== Task details ==
Reproduce the listing below, replacing "freehand draw loop tool" with "lasso selection tool" and leaving everything else unchanged.

== Supplied data ==
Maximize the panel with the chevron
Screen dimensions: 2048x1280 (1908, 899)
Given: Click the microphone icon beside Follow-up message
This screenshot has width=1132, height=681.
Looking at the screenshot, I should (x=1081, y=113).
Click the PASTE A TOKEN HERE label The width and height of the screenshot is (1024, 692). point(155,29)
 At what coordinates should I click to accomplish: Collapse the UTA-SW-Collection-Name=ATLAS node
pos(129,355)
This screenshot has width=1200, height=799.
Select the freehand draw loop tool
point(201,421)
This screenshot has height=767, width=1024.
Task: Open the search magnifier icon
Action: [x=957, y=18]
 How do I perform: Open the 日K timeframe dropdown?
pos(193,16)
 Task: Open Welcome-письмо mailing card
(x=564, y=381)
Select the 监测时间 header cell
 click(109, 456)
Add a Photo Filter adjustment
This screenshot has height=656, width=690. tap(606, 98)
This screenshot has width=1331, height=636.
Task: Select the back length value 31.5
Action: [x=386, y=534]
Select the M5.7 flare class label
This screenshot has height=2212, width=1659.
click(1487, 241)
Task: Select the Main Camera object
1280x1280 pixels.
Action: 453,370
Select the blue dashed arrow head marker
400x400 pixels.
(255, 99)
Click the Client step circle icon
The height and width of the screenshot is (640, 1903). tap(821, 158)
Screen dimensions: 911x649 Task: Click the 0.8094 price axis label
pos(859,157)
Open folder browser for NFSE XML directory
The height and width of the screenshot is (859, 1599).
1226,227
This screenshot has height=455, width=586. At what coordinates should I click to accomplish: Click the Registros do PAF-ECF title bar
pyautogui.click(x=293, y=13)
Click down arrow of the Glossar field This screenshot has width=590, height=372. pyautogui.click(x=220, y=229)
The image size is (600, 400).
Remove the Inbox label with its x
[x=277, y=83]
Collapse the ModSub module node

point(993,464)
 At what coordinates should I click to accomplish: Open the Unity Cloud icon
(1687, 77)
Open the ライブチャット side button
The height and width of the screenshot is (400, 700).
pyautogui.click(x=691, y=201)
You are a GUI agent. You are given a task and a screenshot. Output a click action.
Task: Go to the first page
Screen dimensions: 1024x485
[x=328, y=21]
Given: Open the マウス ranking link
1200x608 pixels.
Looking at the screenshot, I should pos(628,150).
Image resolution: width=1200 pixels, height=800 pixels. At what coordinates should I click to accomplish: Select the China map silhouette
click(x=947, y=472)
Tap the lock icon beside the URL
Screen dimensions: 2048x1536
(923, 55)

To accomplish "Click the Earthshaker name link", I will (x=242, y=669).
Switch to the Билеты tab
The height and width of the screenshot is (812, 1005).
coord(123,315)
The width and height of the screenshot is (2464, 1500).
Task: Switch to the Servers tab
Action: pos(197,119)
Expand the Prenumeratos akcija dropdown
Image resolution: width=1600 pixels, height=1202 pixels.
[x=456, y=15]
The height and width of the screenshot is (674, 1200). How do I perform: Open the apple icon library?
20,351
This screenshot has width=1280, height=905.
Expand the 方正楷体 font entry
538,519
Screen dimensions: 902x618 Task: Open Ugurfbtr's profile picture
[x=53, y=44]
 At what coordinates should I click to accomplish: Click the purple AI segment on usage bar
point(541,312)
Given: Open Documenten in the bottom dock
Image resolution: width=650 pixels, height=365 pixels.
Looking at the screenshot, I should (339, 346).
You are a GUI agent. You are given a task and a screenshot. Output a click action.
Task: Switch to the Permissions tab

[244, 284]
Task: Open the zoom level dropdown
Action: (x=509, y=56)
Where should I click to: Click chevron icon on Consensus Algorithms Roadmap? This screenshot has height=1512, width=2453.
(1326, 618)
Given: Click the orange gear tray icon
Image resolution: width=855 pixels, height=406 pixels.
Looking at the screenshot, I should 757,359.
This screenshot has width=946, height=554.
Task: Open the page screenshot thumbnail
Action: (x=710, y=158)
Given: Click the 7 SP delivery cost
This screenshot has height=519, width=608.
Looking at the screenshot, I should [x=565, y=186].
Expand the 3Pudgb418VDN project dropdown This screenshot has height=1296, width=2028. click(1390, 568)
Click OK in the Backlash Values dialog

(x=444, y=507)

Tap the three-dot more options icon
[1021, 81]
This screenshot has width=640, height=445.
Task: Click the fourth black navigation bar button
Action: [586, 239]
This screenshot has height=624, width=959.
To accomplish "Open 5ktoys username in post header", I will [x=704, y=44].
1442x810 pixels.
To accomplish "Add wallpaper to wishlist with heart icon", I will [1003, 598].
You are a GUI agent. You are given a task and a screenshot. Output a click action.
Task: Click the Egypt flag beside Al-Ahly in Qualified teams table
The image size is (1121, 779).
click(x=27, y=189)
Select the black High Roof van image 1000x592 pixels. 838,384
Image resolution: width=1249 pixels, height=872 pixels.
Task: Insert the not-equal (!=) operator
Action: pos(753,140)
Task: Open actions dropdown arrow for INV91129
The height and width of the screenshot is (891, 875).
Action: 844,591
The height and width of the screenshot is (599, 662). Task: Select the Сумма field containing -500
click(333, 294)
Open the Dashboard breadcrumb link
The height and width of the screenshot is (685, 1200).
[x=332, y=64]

== Task result ==
Maximize the panel with the chevron
Screen dimensions: 2048x1280 (1908, 899)
Given: Click the microphone icon beside Follow-up message
This screenshot has width=1132, height=681.
Looking at the screenshot, I should (x=1081, y=113).
Click the PASTE A TOKEN HERE label The width and height of the screenshot is (1024, 692). point(155,29)
 At what coordinates should I click to accomplish: Collapse the UTA-SW-Collection-Name=ATLAS node
pos(129,355)
This screenshot has width=1200, height=799.
Select the lasso selection tool
point(201,421)
This screenshot has height=767, width=1024.
Task: Open the search magnifier icon
Action: [x=957, y=18]
 How do I perform: Open the 日K timeframe dropdown?
pos(193,16)
 Task: Open Welcome-письмо mailing card
(x=564, y=381)
Select the 监测时间 header cell
 click(109, 456)
Add a Photo Filter adjustment
This screenshot has height=656, width=690. tap(606, 98)
This screenshot has width=1331, height=636.
Task: Select the back length value 31.5
Action: [x=386, y=534]
Select the M5.7 flare class label
This screenshot has height=2212, width=1659.
click(1487, 241)
Task: Select the Main Camera object
1280x1280 pixels.
Action: 453,370
Select the blue dashed arrow head marker
400x400 pixels.
(255, 99)
Click the Client step circle icon
The height and width of the screenshot is (640, 1903). tap(821, 158)
Screen dimensions: 911x649 Task: Click the 0.8094 price axis label
pos(859,157)
Open folder browser for NFSE XML directory
The height and width of the screenshot is (859, 1599).
1226,227
This screenshot has height=455, width=586. At what coordinates should I click to accomplish: Click the Registros do PAF-ECF title bar
pyautogui.click(x=293, y=13)
Click down arrow of the Glossar field This screenshot has width=590, height=372. pyautogui.click(x=220, y=229)
The image size is (600, 400).
Remove the Inbox label with its x
[x=277, y=83]
Collapse the ModSub module node

point(993,464)
 At what coordinates should I click to accomplish: Open the Unity Cloud icon
(1687, 77)
Open the ライブチャット side button
The height and width of the screenshot is (400, 700).
pyautogui.click(x=691, y=201)
You are a GUI agent. You are given a task and a screenshot. Output a click action.
Task: Go to the first page
Screen dimensions: 1024x485
[x=328, y=21]
Given: Open the マウス ranking link
1200x608 pixels.
Looking at the screenshot, I should pos(628,150).
Image resolution: width=1200 pixels, height=800 pixels. At what coordinates should I click to accomplish: Select the China map silhouette
click(x=947, y=472)
Tap the lock icon beside the URL
Screen dimensions: 2048x1536
(923, 55)

To accomplish "Click the Earthshaker name link", I will (x=242, y=669).
Switch to the Билеты tab
The height and width of the screenshot is (812, 1005).
coord(123,315)
The width and height of the screenshot is (2464, 1500).
Task: Switch to the Servers tab
Action: pos(197,119)
Expand the Prenumeratos akcija dropdown
Image resolution: width=1600 pixels, height=1202 pixels.
[x=456, y=15]
The height and width of the screenshot is (674, 1200). How do I perform: Open the apple icon library?
20,351
This screenshot has width=1280, height=905.
Expand the 方正楷体 font entry
538,519
Screen dimensions: 902x618 Task: Open Ugurfbtr's profile picture
[x=53, y=44]
 At what coordinates should I click to accomplish: Click the purple AI segment on usage bar
point(541,312)
Given: Open Documenten in the bottom dock
Image resolution: width=650 pixels, height=365 pixels.
Looking at the screenshot, I should (339, 346).
You are a GUI agent. You are given a task and a screenshot. Output a click action.
Task: Switch to the Permissions tab

[244, 284]
Task: Open the zoom level dropdown
Action: (x=509, y=56)
Where should I click to: Click chevron icon on Consensus Algorithms Roadmap? This screenshot has height=1512, width=2453.
(1326, 618)
Given: Click the orange gear tray icon
Image resolution: width=855 pixels, height=406 pixels.
Looking at the screenshot, I should 757,359.
This screenshot has width=946, height=554.
Task: Open the page screenshot thumbnail
Action: (x=710, y=158)
Given: Click the 7 SP delivery cost
This screenshot has height=519, width=608.
Looking at the screenshot, I should [x=565, y=186].
Expand the 3Pudgb418VDN project dropdown This screenshot has height=1296, width=2028. click(1390, 568)
Click OK in the Backlash Values dialog

(x=444, y=507)

Tap the three-dot more options icon
[1021, 81]
This screenshot has width=640, height=445.
Task: Click the fourth black navigation bar button
Action: [586, 239]
This screenshot has height=624, width=959.
To accomplish "Open 5ktoys username in post header", I will [x=704, y=44].
1442x810 pixels.
To accomplish "Add wallpaper to wishlist with heart icon", I will [1003, 598].
You are a GUI agent. You are given a task and a screenshot. Output a click action.
Task: Click the Egypt flag beside Al-Ahly in Qualified teams table
The image size is (1121, 779).
click(x=27, y=189)
Select the black High Roof van image 1000x592 pixels. 838,384
Image resolution: width=1249 pixels, height=872 pixels.
Task: Insert the not-equal (!=) operator
Action: pos(753,140)
Task: Open actions dropdown arrow for INV91129
The height and width of the screenshot is (891, 875).
Action: 844,591
The height and width of the screenshot is (599, 662). Task: Select the Сумма field containing -500
click(333, 294)
Open the Dashboard breadcrumb link
The height and width of the screenshot is (685, 1200).
[x=332, y=64]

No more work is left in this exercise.